The Systemic Score May Identify Life‐Threatening Evolution in Still Disease: Data from the GIRRCS AOSD‐Study Group and the AIDA Network Still Disease Registry
Piero Ruscitti, Francesco Masedu, Antonio Vitale, Valeria Caggiano, Ilenia Di Cola, Paola Cipriani, Marco Valenti, Henrique Ayres Mayrink Giardini, Isabele Parente de Brito Antonelli, Marilia Ambiel Dagostin, Giuseppe Lopalco, Florenzo Iannone, Morrone Maria, Ibrahim Almaghlouth, Kazi Nur Asfina, Hebatallah Hamed Ali, Francesco Ciccia, Daniela Iacono, Ilenia Pantano, Daniele Mauro, Petros P. Sfikakis, Maria G. Tektonidou, Katerina Laskari, Onorina Berardicurti, Lorenzo Dagna, Alessandro Tomelleri, Abdurrahman Tufan, Rıza Can Kardaş, Andrea Hinojosa‐Azaola, Eduardo Martín‐Nares, Perla Ayumi Kawakami‐Campos, Gaafar Ragab, Mohamed Tharwat Hegazy, Haner Di̇reskeneli̇, Fatma Alıbaz-Öner, Lampros Fotis, Paolo Sfriso, Marcello Govoni, Francesco La Torre, Maria Cristina Maggio, Carlomaurizio Montecucco, Ludovico De Stefano, Serena Bugatti, Silvia Rossi, Joanna Makowska, Emanuela Del Giudice, Giacomo Emmi, Elena Bartoloni, José Hernández‐Rodríguez, Giovanni Conti, Alma Nunzia Olivieri, Alberto Lo Gullo, Gabriele Simonini, Ombretta Viapiana, Ewa Więsik–Szewczyk, Şükran Erten, Francesco Carubbi, Amato de Paulis, Armin Maier, Samar Tharwat, Stefania Costi, Annamaria Iagnocco, Gian Domenico Sebastiani, Antonio Gidaro, Antonio Brucato, Αναστάσιος Καραμανάκος, Nurullah Akkoç, Francesco Caso, Luisa Costa, Marcella Prete, Federico Perosa, Fabiola Atzeni, Giuliana Guggino, Claudia Fabiani, Bruno Frediani, Roberto Giacomelli, Luca Cantarini
Abstract
OBJECTIVE: We aimed to evaluate the clinical usefulness of the systemic score in the prediction of life-threatening evolution in Still disease.

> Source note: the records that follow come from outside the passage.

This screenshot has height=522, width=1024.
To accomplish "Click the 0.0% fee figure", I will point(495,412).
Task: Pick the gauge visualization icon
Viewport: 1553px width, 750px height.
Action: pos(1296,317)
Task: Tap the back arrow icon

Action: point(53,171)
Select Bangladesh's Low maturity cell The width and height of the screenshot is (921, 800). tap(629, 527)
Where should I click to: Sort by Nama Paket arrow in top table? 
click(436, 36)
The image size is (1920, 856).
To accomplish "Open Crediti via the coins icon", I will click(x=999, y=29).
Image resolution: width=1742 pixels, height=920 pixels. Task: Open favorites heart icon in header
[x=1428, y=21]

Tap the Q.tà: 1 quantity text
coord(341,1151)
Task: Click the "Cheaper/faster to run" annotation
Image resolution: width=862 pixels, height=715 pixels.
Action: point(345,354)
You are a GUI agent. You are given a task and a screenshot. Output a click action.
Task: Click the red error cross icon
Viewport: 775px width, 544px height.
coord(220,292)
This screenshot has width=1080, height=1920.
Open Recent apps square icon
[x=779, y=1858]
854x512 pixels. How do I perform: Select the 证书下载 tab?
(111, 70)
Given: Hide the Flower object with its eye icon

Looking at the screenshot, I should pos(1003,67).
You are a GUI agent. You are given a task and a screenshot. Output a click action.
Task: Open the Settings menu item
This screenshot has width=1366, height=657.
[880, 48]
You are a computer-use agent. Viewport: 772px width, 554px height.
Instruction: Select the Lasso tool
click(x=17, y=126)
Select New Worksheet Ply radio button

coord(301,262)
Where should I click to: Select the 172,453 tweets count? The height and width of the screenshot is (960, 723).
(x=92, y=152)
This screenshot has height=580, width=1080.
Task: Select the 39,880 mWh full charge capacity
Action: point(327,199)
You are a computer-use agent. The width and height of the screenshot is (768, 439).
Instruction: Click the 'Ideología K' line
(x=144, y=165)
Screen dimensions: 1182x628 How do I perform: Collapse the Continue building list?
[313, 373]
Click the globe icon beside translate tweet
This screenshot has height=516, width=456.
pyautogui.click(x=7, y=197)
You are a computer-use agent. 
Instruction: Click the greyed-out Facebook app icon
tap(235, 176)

We also aimed to assess the clinical relevance of each component of the systemic score in predicting life-threatening evolution and to derive patient subsets accordingly. METHODS: A multicenter, observational, prospective study was designed including patients included in the Gruppo Italiano Di Ricerca in Reumatologia Clinica e Sperimentale Adult-Onset Still Disease Study Group and the Autoinflammatory Disease Alliance Network Still Disease Registry. Patients were assessed to see if the variables to derive the systemic score were available. The life-threatening evolution was defined as mortality, whatever the clinical course, and/or macrophage activation syndrome, a secondary hemophagocytic lymphohistiocytosis associated with a poor prognosis. RESULTS: A total of 597 patients with Still disease were assessed (mean ± SD age 36.6 ± 17.3 years; male 44.4%). The systemic score, assessed as a continuous variable, significantly predicted the life-threatening evolution (odds ratio [OR] 1.24; 95% confidence interval [CI] 1.07-1.42; P = 0.004). A systemic score ≥7 also significantly predicted the likelihood of a patient experiencing life-threatening evolution (OR 3.36; 95% CI 1.81-6.25; P < 0.001). Assessing the clinical relevance of each component of the systemic score, liver involvement (OR 1.68; 95% CI 1.48-2.67; P = 0.031) and lung disease (OR 2.12; 95% CI 1.14-4.49; P = 0.042) both significantly predicted life-threatening evolution. The clinical characteristics of patients with liver involvement and lung disease were derived, highlighting their relevance in multiorgan disease manifestations. CONCLUSION: The clinical utility of the systemic score was shown in identifying Still disease at a higher risk of life-threatening evolution in a large cohort. Furthermore, the clinical relevance of liver involvement and lung disease was highlighted.